## BEGIN Text block

America's #1 Online Cigar Auction
first, best, biggest!

Last post 6 years ago by Brewha. 3 replies replies.
Only 45 could make 43 look good
fiddler898 Offline
#1 Posted:
Joined: 06-15-2009
Posts: 3,782
Thursday was set to be a big day for Democrats and liberals. Their biggest superstar, former president Barack Obama, was getting back into politics for the first time since leaving the White House in January.

With events for gubernatorial candidates in New Jersey and Virginia, Obama aimed to bring back excitement in the Democratic base just weeks before those states are set to vote.

But it wasn’t Obama who got liberals excited Thursday. It was another ex-president, a person this group once loathed: George W. Bush.

Since he left the White House nine years ago, George W. Bush has largely stayed out of politics. He was focused on painting (remember his artwork?), helping veterans, and serving up camera-ready photos of himself alongside the Obamas. Meanwhile, his public persona was fostered in part through his daughter’s burgeoning television career on NBC — where he became known more as Jenna’s dad than a former commander in chief — and through his brother’s presidential campaign last year.

But he stepped firmly back into the political spotlight Thursday with a blistering speech in New York City, where he rejected much of what Trump represents, even if he didn’t call out the sitting Republican president by name.

## END Text block

▶ [Written tasks]:
• 1. Write out the part of the forum post about George W. Bush between "Last post 6" and "George W. Bush.", inclusive.
• 2. According to the forum post about George W. Bush, which two states had gubernatorial candidates that Obama held events for on Thursday?

## BEGIN Given data

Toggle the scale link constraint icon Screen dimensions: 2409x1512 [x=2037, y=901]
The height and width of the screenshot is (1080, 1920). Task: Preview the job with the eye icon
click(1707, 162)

## END Given data

▶ [In response]:
• 1.
Last post 6 years ago by Brewha. 3 replies replies.
Only 45 could make 43 look good
fiddler898 Offline
#1 Posted:
Joined: 06-15-2009
Posts: 3,782
Thursday was set to be a big day for Democrats and liberals. Their biggest superstar, former president Barack Obama, was getting back into politics for the first time since leaving the White House in January.

With events for gubernatorial candidates in New Jersey and Virginia, Obama aimed to bring back excitement in the Democratic base just weeks before those states are set to vote.

But it wasn’t Obama who got liberals excited Thursday. It was another ex-president, a person this group once loathed: George W. Bush.

• 2. New Jersey and Virginia.